Tu ne souhaitais pas faire les mêmes erreurs que ton prédécesseur, et je l'avais rapidement remarqué. Que trop bien d'ailleurs... La peur inspirée par Kenny Holland avait essentiellement reposé sur les coups et la force brute. Si cette dernière était toujours de mise avec la nouvelle génération de harceleurs, tu avais définitivement ajouté une seconde tendance : la pression morale et sociale... La force brute ne pouvait pas toujours empêcher les petits moutons de parler. D'aller répéter vos agissements à une plus haute autorité. La force morale et sociale cependant les faisait complètement taire... Tu usais généralement de tes relations afin d'écraser la réputation de tes adversaires. Rumeurs de couloirs en couloirs, petits mots laissés dans les casiers... Toi et tes amis avaient parfaitement compris comment opérer ! S'amuser du système et jouer avec les plus faibles. Je le compris parfaitement à mes dépens, lorsque votre petit jeu me tomba finalement dessus. Peut-être avais-tu jugé que notre lien était désormais trop éloigné pour me retirer de ta liste de victime... Si tu arrivais aisément à briser la réputation de filles populaires telle que River O'Leary, quand était-il de moi, une des nombreuses petites brebis enfermée dans l'enclos de cette microsociété ?
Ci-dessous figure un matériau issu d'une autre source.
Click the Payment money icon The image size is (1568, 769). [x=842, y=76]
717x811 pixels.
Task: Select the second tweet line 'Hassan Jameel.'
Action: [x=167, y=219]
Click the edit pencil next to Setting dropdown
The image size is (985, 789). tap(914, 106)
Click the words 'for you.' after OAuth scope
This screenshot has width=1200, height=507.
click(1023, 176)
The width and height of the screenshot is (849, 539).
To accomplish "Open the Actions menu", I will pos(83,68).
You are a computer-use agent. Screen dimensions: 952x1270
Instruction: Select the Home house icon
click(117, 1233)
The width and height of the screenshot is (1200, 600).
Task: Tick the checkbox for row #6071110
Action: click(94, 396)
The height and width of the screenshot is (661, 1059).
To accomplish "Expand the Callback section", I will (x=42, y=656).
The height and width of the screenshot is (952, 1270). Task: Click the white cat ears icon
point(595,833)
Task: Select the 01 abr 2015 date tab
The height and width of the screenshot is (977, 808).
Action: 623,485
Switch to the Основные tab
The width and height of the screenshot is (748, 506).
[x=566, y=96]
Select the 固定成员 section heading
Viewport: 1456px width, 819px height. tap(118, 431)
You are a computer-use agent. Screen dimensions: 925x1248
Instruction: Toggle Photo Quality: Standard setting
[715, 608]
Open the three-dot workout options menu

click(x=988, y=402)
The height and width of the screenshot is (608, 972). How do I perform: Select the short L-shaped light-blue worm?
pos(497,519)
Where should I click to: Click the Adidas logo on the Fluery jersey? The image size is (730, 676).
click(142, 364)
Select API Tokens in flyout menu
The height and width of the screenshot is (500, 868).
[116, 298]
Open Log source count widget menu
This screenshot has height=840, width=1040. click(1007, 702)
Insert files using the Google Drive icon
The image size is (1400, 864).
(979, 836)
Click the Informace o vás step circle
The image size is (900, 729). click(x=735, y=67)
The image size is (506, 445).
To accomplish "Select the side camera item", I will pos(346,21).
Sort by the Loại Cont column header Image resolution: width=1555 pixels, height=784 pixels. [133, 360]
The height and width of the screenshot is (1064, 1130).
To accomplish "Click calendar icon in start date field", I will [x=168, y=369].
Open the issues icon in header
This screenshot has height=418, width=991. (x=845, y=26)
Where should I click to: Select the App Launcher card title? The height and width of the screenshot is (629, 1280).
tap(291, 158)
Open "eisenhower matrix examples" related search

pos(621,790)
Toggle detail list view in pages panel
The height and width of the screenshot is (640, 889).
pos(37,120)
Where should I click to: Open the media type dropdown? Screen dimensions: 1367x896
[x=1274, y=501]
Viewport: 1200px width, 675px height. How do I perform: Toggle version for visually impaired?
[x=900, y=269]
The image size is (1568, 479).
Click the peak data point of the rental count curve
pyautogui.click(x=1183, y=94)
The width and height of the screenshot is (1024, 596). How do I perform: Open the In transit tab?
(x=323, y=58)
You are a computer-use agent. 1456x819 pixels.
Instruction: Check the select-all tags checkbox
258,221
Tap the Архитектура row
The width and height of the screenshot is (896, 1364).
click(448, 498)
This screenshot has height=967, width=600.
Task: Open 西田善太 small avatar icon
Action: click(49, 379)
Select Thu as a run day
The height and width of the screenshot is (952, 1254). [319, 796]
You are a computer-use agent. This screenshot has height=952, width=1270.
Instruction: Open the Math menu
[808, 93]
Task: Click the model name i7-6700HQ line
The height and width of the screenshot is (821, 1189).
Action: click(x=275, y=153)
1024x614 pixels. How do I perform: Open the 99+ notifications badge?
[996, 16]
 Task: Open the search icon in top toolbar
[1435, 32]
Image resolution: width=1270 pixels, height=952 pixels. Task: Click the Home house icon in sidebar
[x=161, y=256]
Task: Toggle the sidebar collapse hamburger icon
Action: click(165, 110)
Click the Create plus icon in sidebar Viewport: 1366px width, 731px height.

Tu m'auras tout simplement détruit... Les photos compromettantes semblent être le dada de tes acolytes. D'autres filles comme moi ont dû l'apprendre aussi. Tu t'étais appliqué à m'écraser. Me faire comprendre que je n'étais rien, que je ne servais qu'à grossir les rangs du système scolaire... Tu m'avais de même fait comprendre qu'en se soumettant à toi, personne d'autre n'aurait le droit de me faire de mal... En somme, tu comptais sur une ébauche de syndrome de Stockholm, couplé à une pression morale, sociale et physique afin de te hisser au sommet de la misère. Une dernière forme de pouvoir vint finalement gonfler tes idées saugrenues lorsque tu touchas pour la première fois au cannabis... Plus encore que te faire gagner de l'argent, il s'agit surtout là d'une forme de dépendance à ta personne par tes consommateurs...
Tu es un sociopathe de la cours de récréation, et tu es né pour l'être.